А уже она сама - не голосом, но через тайные связи, которыми соединено дитя с родительницей - настояла на том, чтобы взломать уютную раковину и вывести себя на свет".
- Рима или Райма - имя из сказки, такая дриада, - вспомнил Рене.
- Может быть, мне не надрывать голосовые связки, мальчики, вы и так догадаетесь? - сердито ответила Та-Циан.
Далее мог бы последовать примерно такой обмен репликами: "Нет-нет, рассказывайте, у вас такой замечательный голос. И психические обертоны красивые, правда". - "Спасибо, мальчики, что разрешили. Зачту как доблесть".
На деле она лишь вздохнула поглубже и продолжила:
- Девочка размером с дубовый лист уже обладала разумом и вдобавок умела диктовать матери свою волю. А также наделять бесстрашием. Как-то вдруг я собралась, будто меня что подтолкнуло, и двинулась в путь. Запасы далеко не кончились, тьма за плотной занавесью, которая висела в глубине одной из ниш нисколько не поредела, но у меня на голове был туристический фонарик, за спиной рюкзак с самым необходимым, а в руке - нить Ариадны. Кроме того, я решила, что сначала продвинусь совсем немного, пока не кончится первый моток троса, закреплю его и уйду назад. Можно также провешивать путь, то есть ставить вехи, забивать колья горным молотком. Или вообще не уходить назад, а устраивать ночёвки...
Сейчас это кажется поистине смешным. Джен предвидел за сто фарсахов вперёд, а его логовище находилось у самой границы если не государств, то сфер влияний. И он ведь понимал, что ни к чему умножать опасные сущности. Раз уж я пошла на риск, то достаточно моей решимости перед лицом неизвестного. Прошагав несколько сот метров, по правде говоря, извилистых и покрытых ухабами, я увидела впереди узкое пятно света, блистающее как серп молодой луны.
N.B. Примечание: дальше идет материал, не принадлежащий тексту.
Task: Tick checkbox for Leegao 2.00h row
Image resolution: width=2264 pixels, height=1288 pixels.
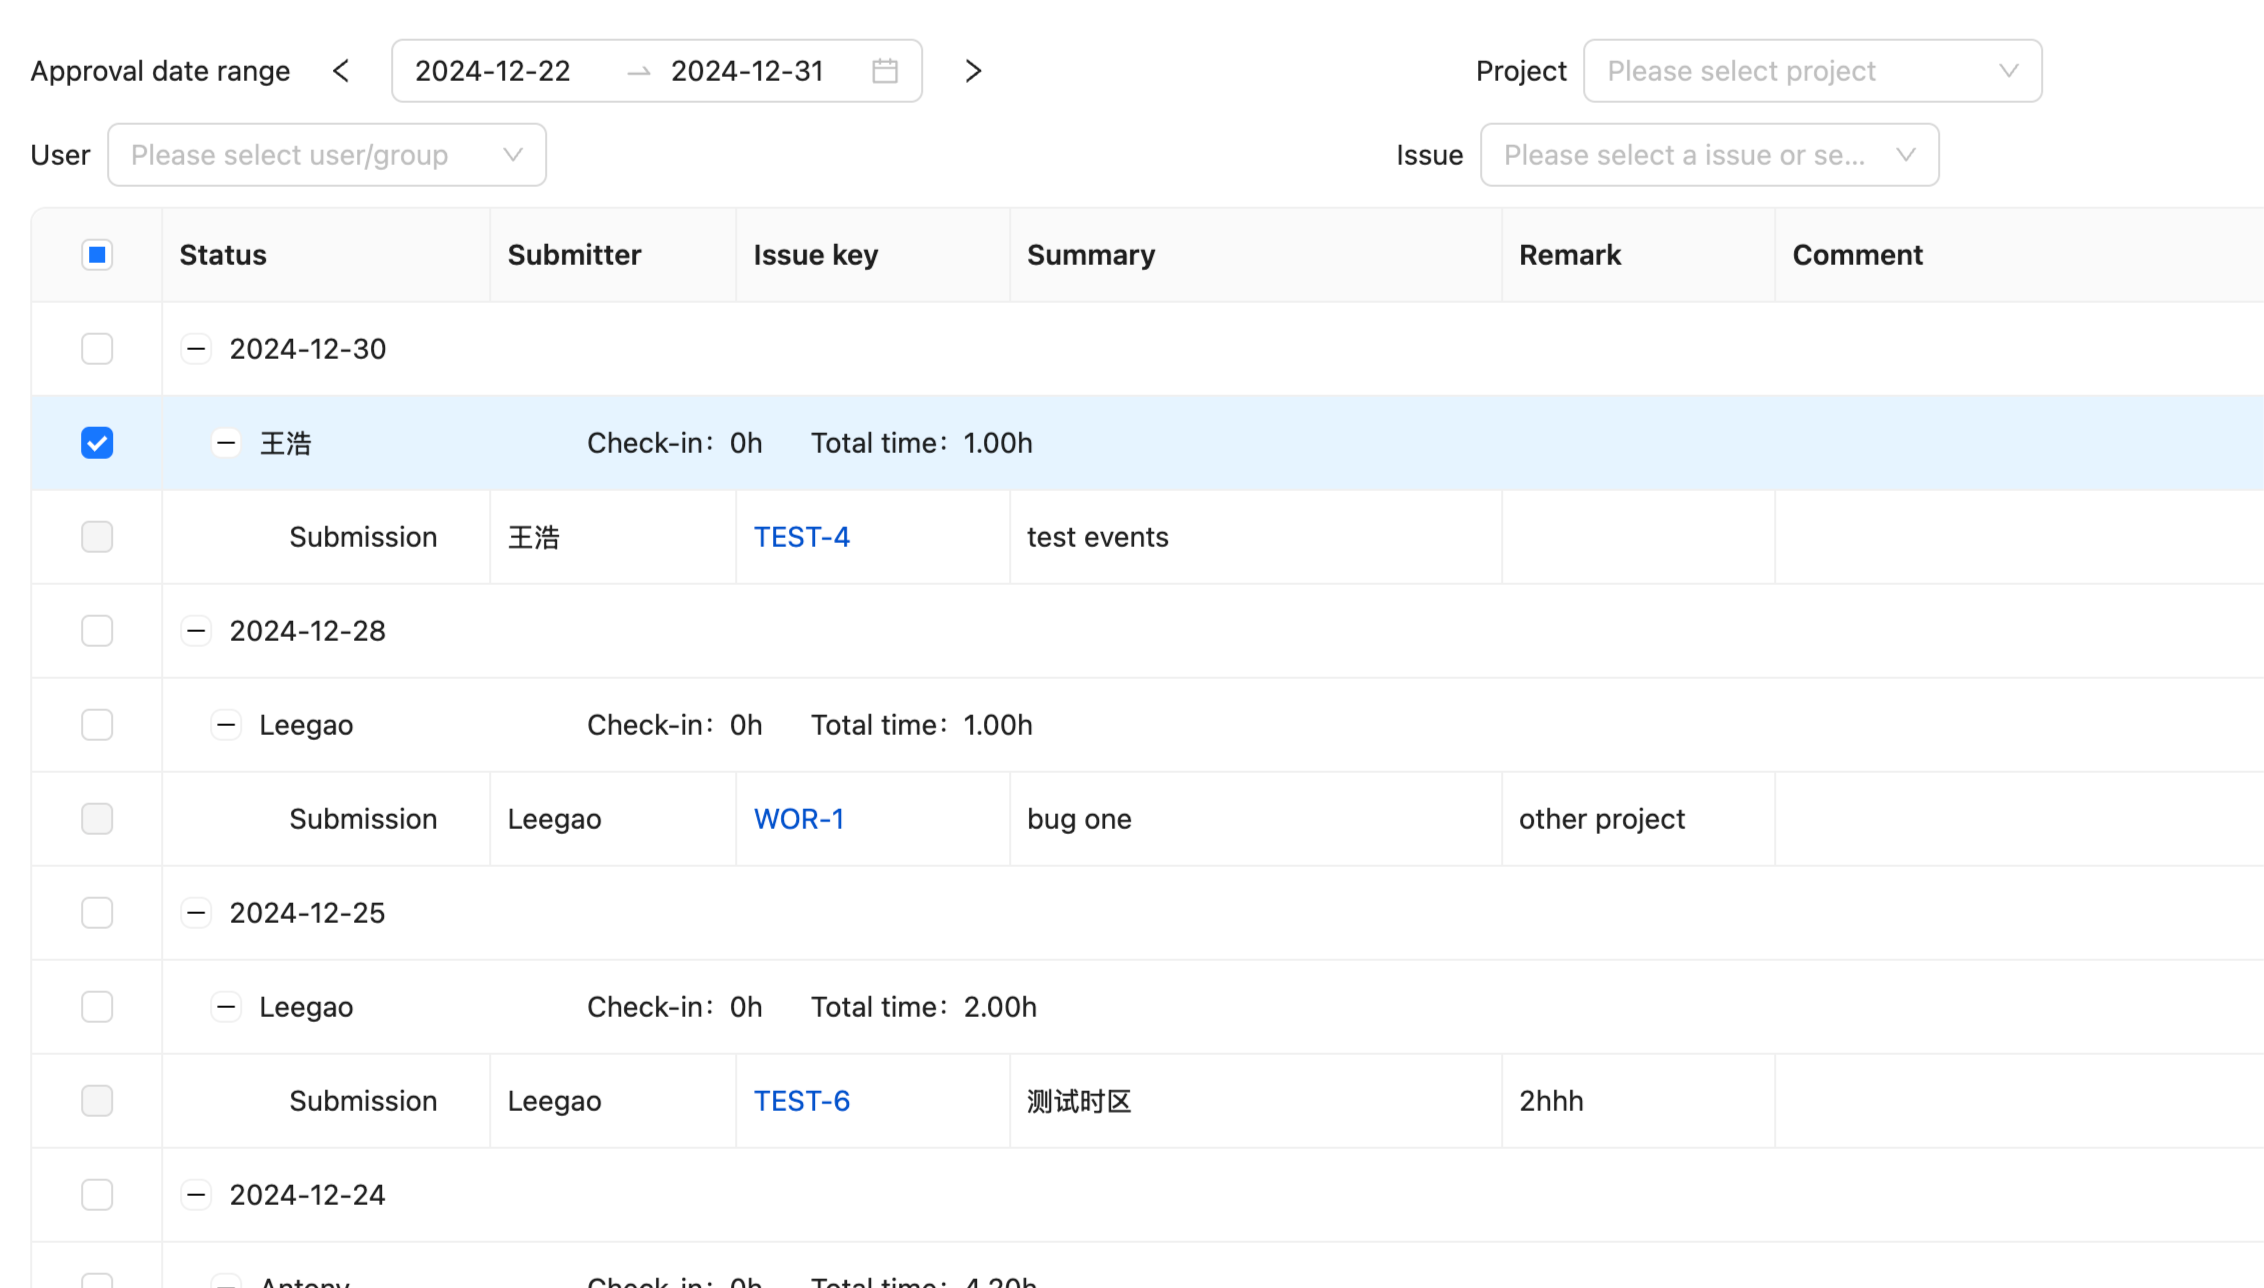Action: pyautogui.click(x=97, y=1007)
Казалось, ничто не мешало вернуться и поразмыслить. Но на самом деле путь назад был для меня отрезан.
Расщелина в склоне горы была укрыта свисающими ветвями. Под ногами были ступени - так выветрилась сама скала, хотя, думаю, люди ей помогли. Далеко внизу расстилала выгоревшую траву сухая безлюдная степь, далеко вверху источало жар неправдоподобно синее, бездонное небо со слепящей точкой на самом верху купола. И я была в этом мире тем, что моя Райма внутри меня. Жемчужной раковиной с плотно стиснутыми створками. Косточкой внутри зрелого плода. Малым дитятей под охраной высших сил.
И вновь я пережила то, что настигло меня в горном Лэне. Чувство истинной родины, земли моего сердца, за которую было заплачено по высшей ставке.
Чего страшился здесь мой Джен? Явно не того, что коротким и лёгким путём к нему придут гости. Пожалуй, не видений и призраков - если и его они посещали. Он ведь был скептик из породы непробиваемых. К тому же он шёл бы один, а я - неся внутри существо, которое полагалось бы оберегать на особицу. И всё-таки полуденный ужас действовал на меня как крепкое вино или наркотик.